Evolution of embryo implantation was enabled by the origin of decidual cells in eutherian mammals


Meeting Abstract

64-7  Friday, Jan. 5 15:00 – 15:15  Evolution of embryo implantation was enabled by the origin of decidual cells in eutherian mammals CHAVAN, AR*; GRIFFITH, OW; MAZIARZ, J; PAVLICEV, M; TZIKA, A; MILINKOVITCH, M; FISHMAN, R; KOREN, L; WAGNER, G; Yale Univ., USA; Yale Univ., USA; Yale Univ, USA; Cincinnati Children’s Hospital, USA; Univ. of Geneva, Switzerland; Univ. of Geneva, Switzerland; Bar Ilan Univ., Israel; Bar Ilan Univ., Israel; Yale Univ., USA arun.chavan@yale.edu

Embryo implantation is the first step in the establishment of pregnancy in eutherian (placental) mammals. Although pregnancy arose before the common ancestor of marsupials and eutherians (Theria), implantation is unique to Eutheria. The ancestral therian pregnancy likely involved a brief fetal-maternal attachment followed by birth rather than implantation, as in many marsupials. Here, we elucidate the evolutionary mechanism by which the ancestral fetal-maternal attachment was transformed into implantation.
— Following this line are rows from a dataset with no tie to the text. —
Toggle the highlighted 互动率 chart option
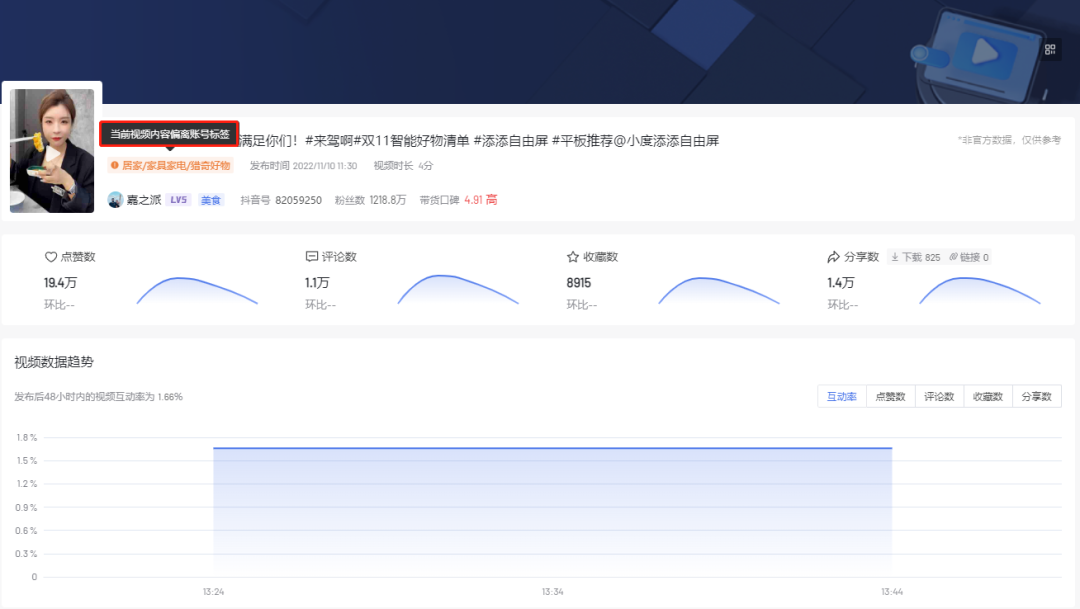Screen dimensions: 1080x609 coord(841,396)
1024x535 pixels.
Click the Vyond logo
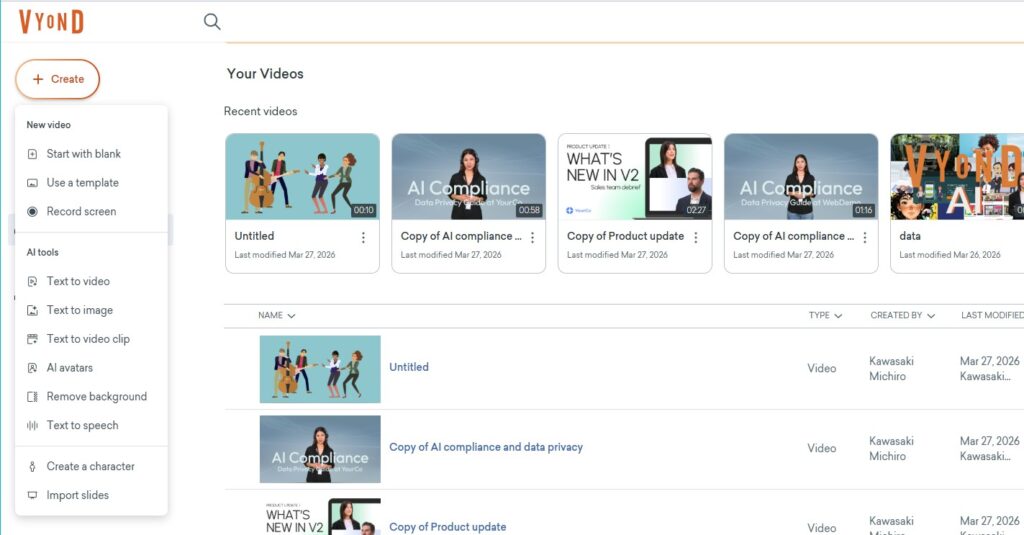[51, 21]
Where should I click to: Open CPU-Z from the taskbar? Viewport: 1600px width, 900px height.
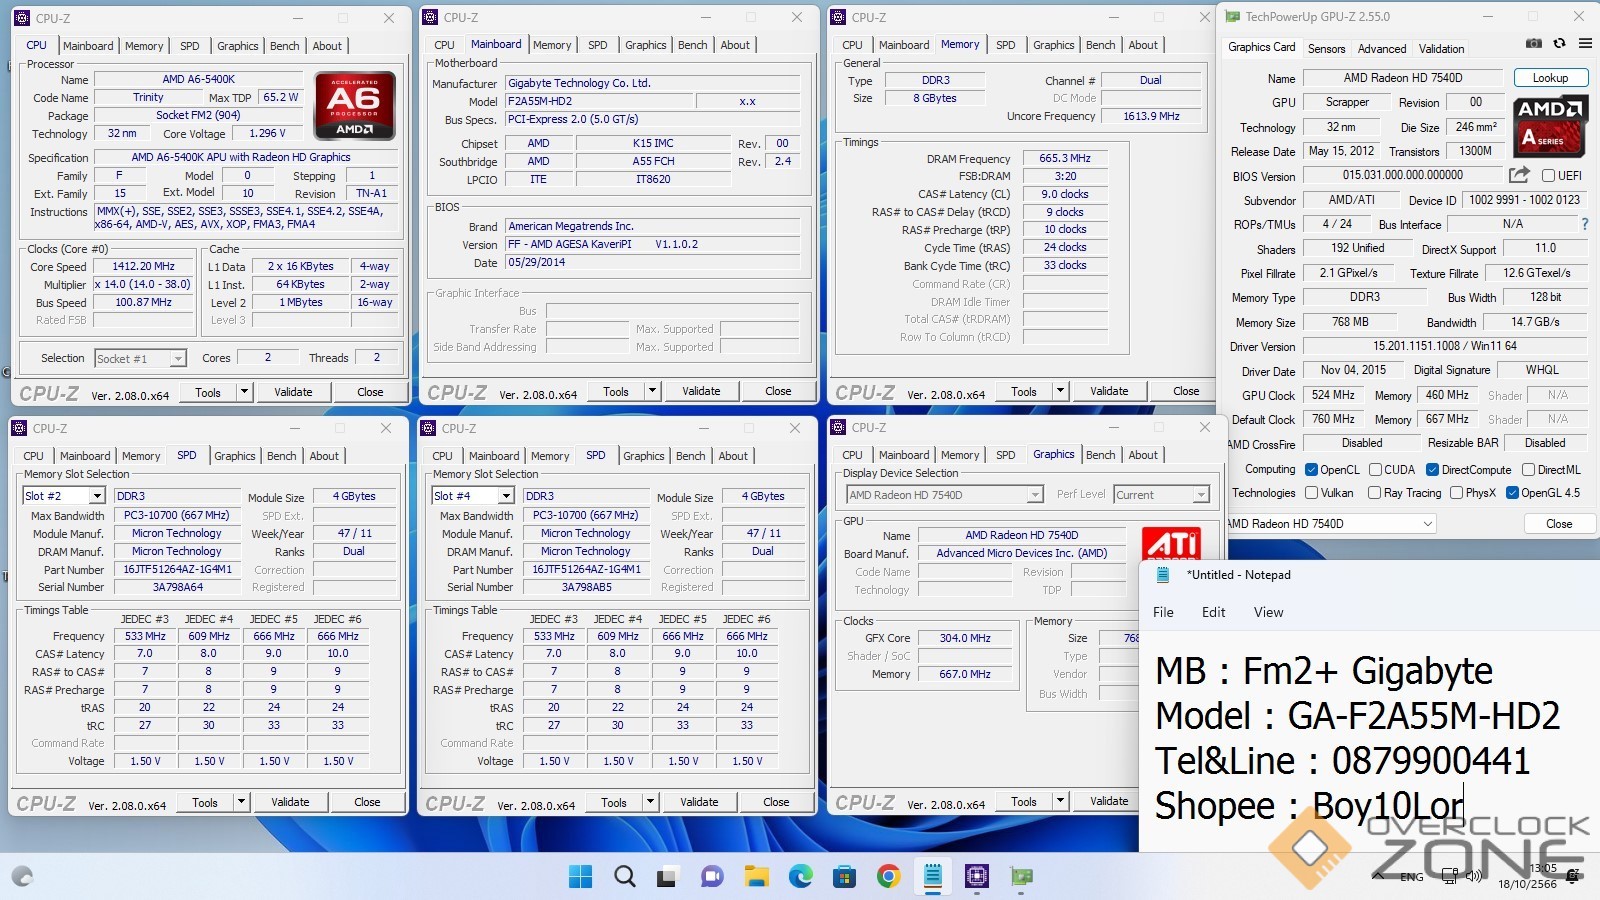977,877
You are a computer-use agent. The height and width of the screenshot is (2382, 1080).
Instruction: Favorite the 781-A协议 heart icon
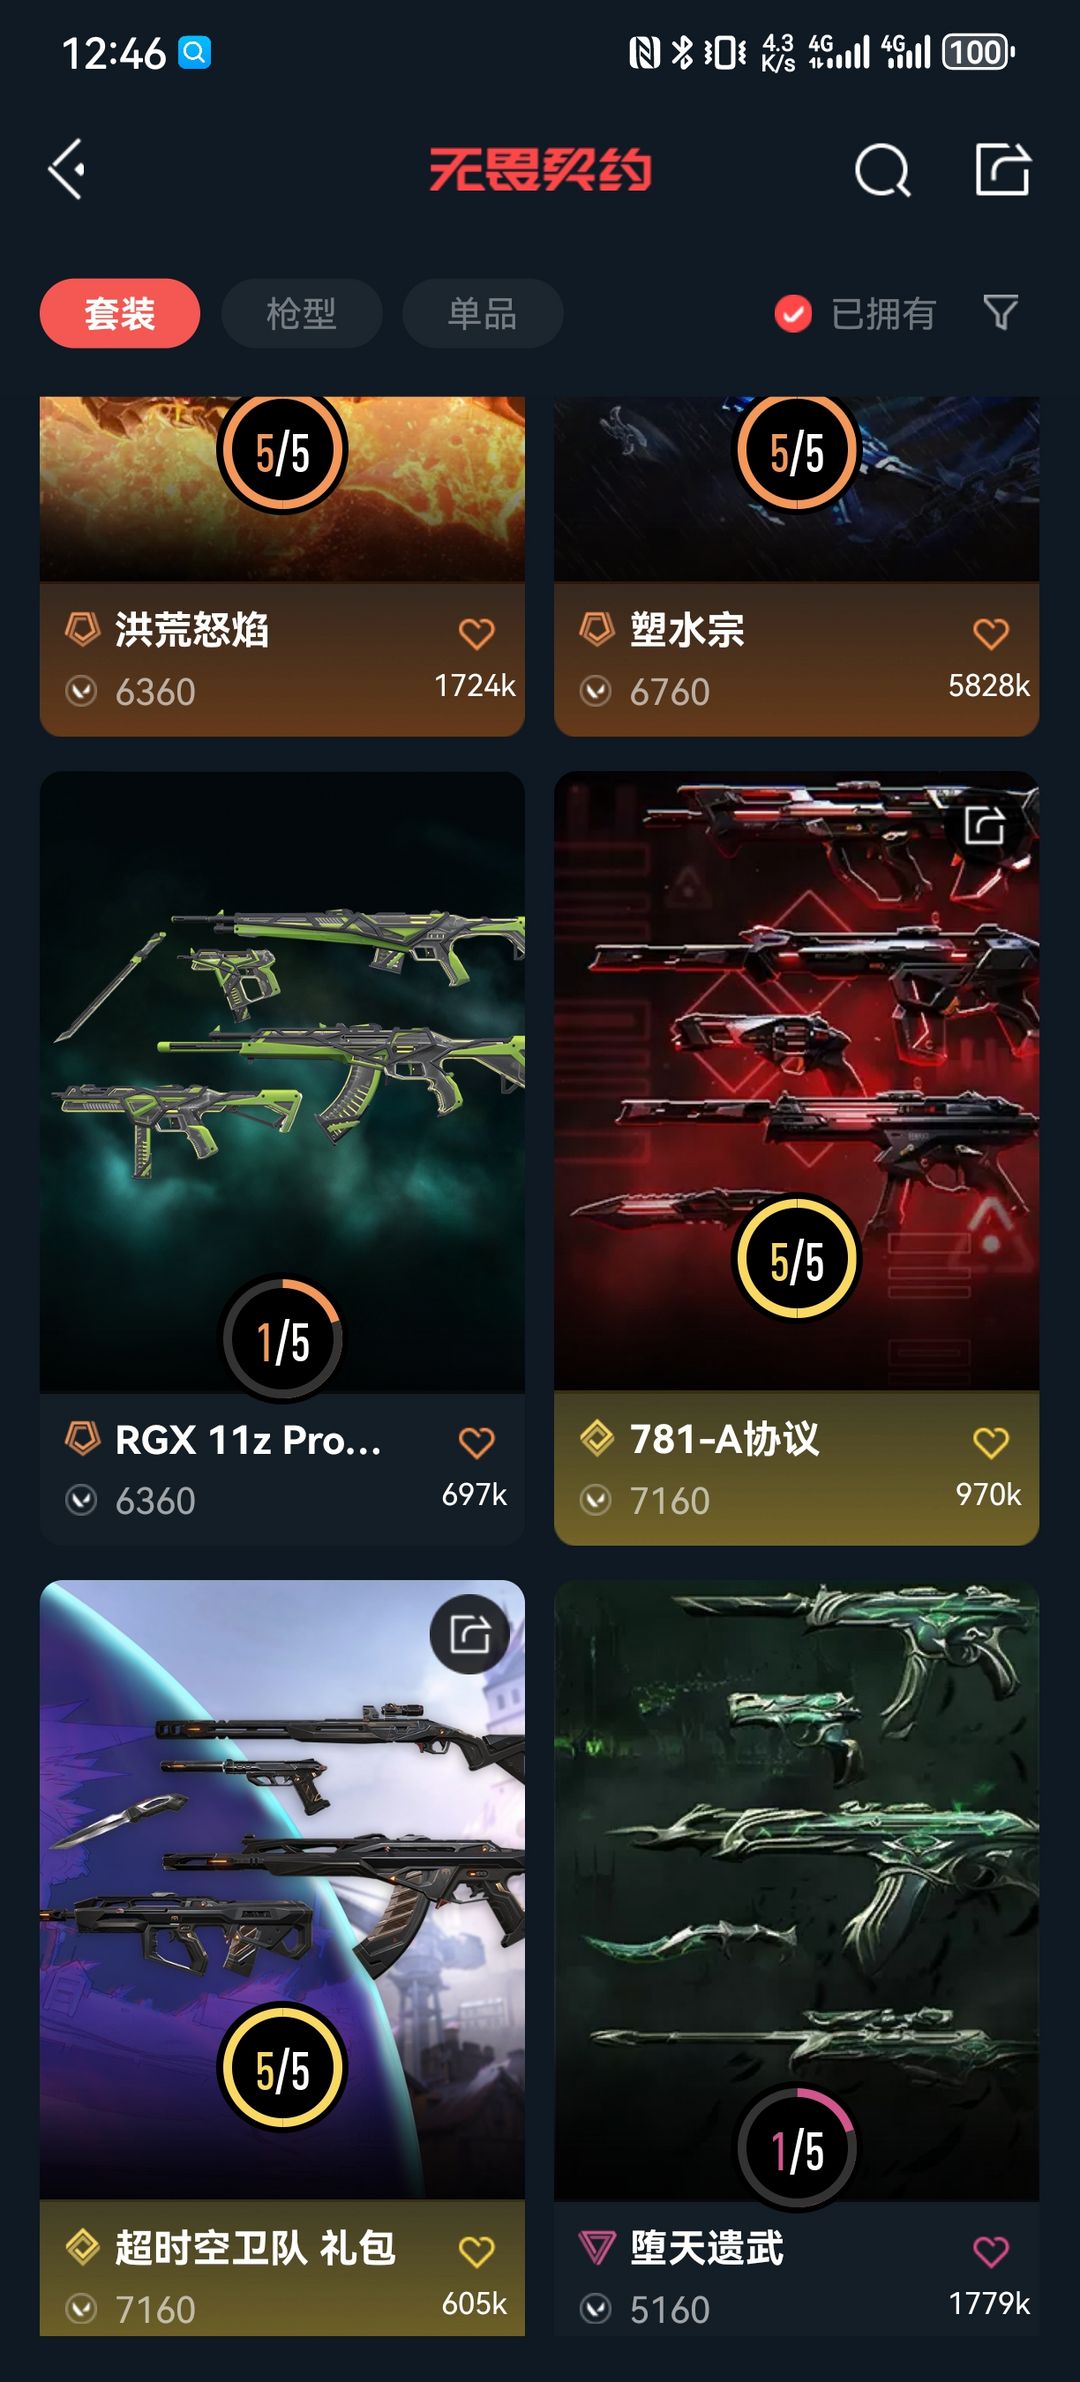coord(990,1442)
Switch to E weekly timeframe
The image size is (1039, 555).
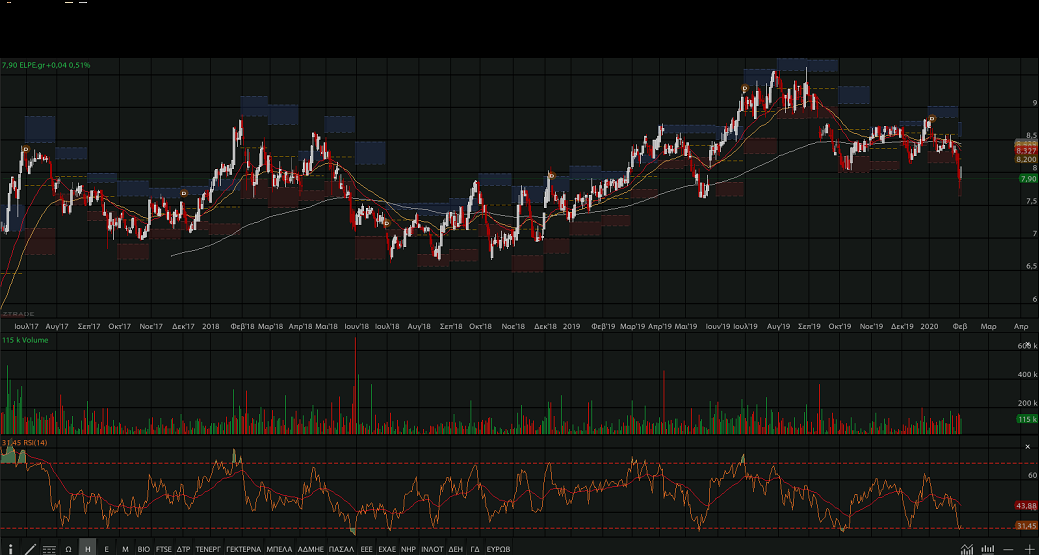106,549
We used transcriptomics and immunohistochemistry of uteri of four eutherians – armadillo, hyrax, tenrec, and rabbit; and a marsupial outgroup, opossum. This allows inference of the eutherian ancestral state. Our results show that implantation evolved from an ancestral inflammatory response, a natural uterine reaction to the fetus when pregnancy arose in Theria. In Eutheria, this inflammation was domesticated such that the fetal-maternal attachment results in embryo implantation rather than birth. This was achieved by retaining components of the inflammatory response beneficial to placentation (angiogenesis, vascular permeability); while blocking the detrimental neutrophil infiltration through suppression of IL17A cytokine signaling. Using in vitro experiments, we show that the suppression of IL17A signaling was caused by uterine decidual cells, a novel cell-type in Eutheria. These results provide a mechanistic understanding of the early evolution of eutherian pregnancy, and also identify the ancestral function of an evolutionary novelty, the decidual cell-type.